The traditional cybersecurity image of a “privileged user”—a human system administrator in a hoodie—has become a dangerous liability. According to CyberArk’s latest Identity Security Threat Landscape research, 61% of organizations still define privileged users strictly as humans, despite the fact that 68% admit that up to half of their machine identities can access sensitive data. This disconnect creates a critical attack surface where non-human identities, from CI/CD pipelines to API keys, operate with elevated privileges outside the governance of standard Privileged Access Management (PAM) programs.

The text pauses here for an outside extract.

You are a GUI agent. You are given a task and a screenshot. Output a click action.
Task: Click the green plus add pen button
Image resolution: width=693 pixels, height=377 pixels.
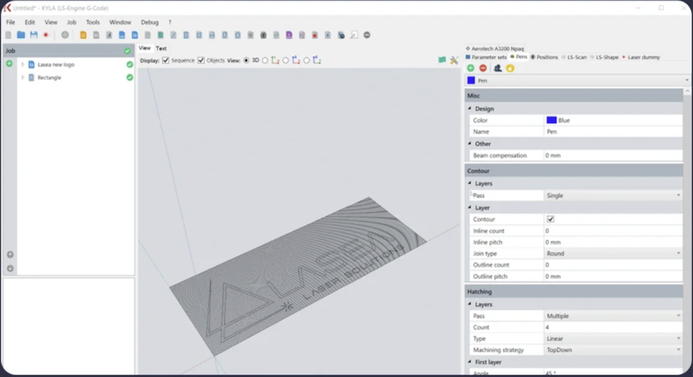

As we move further into 2026, securing these machine identities is no longer optional; it is the defining challenge of identity security.

Learning Objectives:

  • Understand the distinction between human and machine identities and why the latter requires a dedicated security strategy.
  • Learn how to discover, inventory, and classify machine identities across hybrid cloud and on-premises environments.
  • Implement technical controls for vaulting, rotating, and enforcing just-in-time access for secrets, tokens, and service accounts.

You Should Know:

  1. Redefining the Perimeter: Auditing Your Current “Invisible” Privilege
    Before you can secure machine identities, you must first find them. The issue is that these identities are often scattered across CI/CD tools (Jenkins, GitLab), cloud provider IAM roles (AWS, Azure), and application configuration files. Attackers exploit these because they are rarely rotated and often have permissions far exceeding their functional requirements.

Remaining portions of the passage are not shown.